Jeremy D. Manwaring, Petros D. Damoulis, Dr. Gary M. Reiser

  • Clinical Significance of the Structural Integrity of the Superior Aspect of the Mandibular Canal Dr. Gary M. Reiser Tufts University School of Dental Medicine, Department of Periodontology, Boston, MA.

    Jeremy D. Manwaring Tufts University School of Dental Medicine, Department of Periodontology, Boston, MA.

    Petros D. Damoulis Tufts University School of Dental Medicine, Department of Periodontology, Boston, MA.

    Background: Sparse data can be found regarding the structural integrity of the superior aspect of the mandibular canal. In many cases, the mandibular canal must be carefully evaluated prior to defining patient treatment.

    Methods: In this case report, a 54-year-old patient presented with a periapical infection involving the mesial root of the mandibular right second molar (#31).

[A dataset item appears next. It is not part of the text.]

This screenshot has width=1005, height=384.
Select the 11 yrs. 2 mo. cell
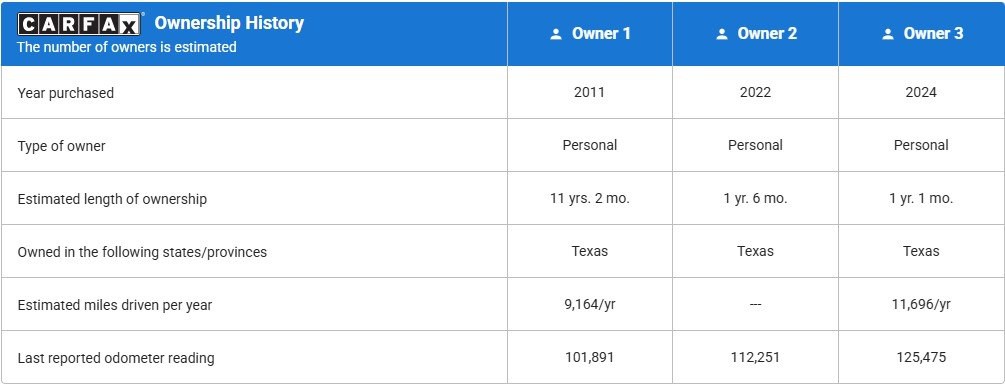point(590,198)
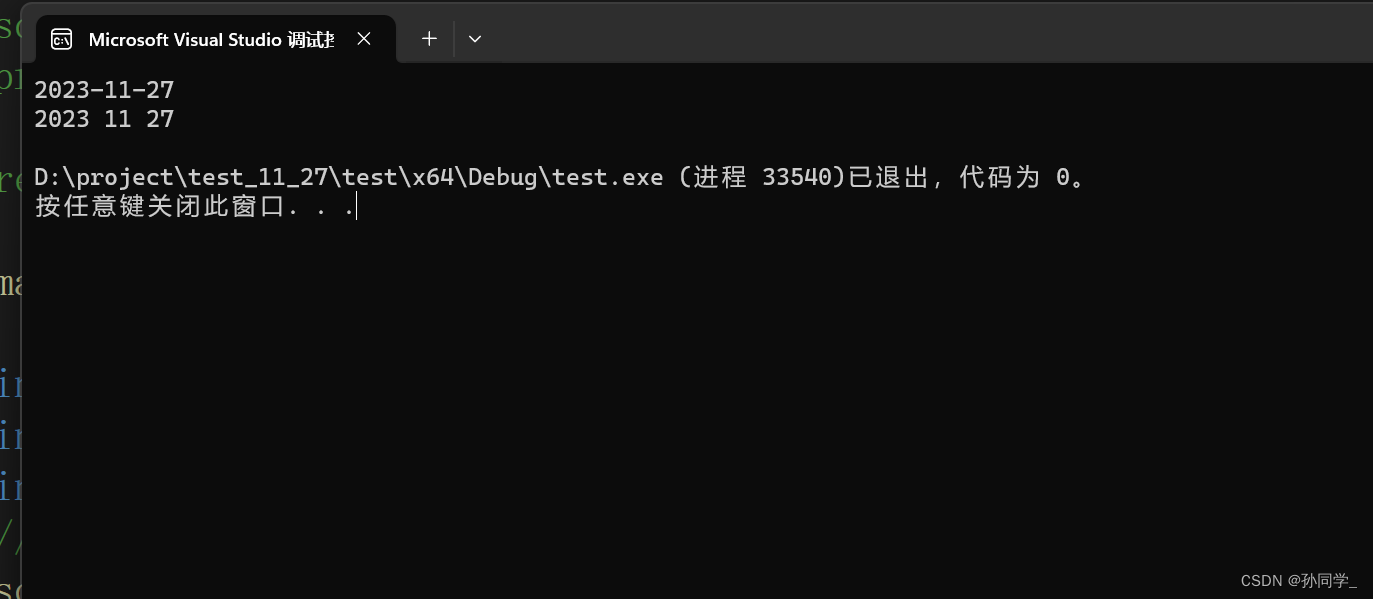
Task: Click the output line 2023 11 27
Action: coord(104,119)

Radiographic evaluation revealed that the periapical lesion extended from the apex of the tooth to the superior aspect of the mandibular canal. Upon surgical removal of the tooth, an apical communication between the extraction socket and mandibular nerve was located. A guided bone regeneration procedure was performed to protect the nerve from subsequent damage and to prepare the site for future implant placement. Implants were placed in the area approximately 5 months following the regenerative procedure.

    Results: After implant placement, the patient experienced normal function and no mandibular symptomatology. Implants have been in function for the past 4 years.

    Conclusions: Many factors, both pathologic and developmental, can lead to a discontinuity of the superior aspect of the mandibular canal. Normally, a thin cortical plate of bone protects the nerve. When a lack of structural integrity of the canal roof is discovered, enucleation of a periapical infection or subsequent implant placement can lead to potential disruption of the nerve. Limited information is available regarding the integrity of this protective cover. This case report underscores the importance of proper clinical diagnosis before implant placement in the posterior mandible. J Periodontol 2004;75:322-326.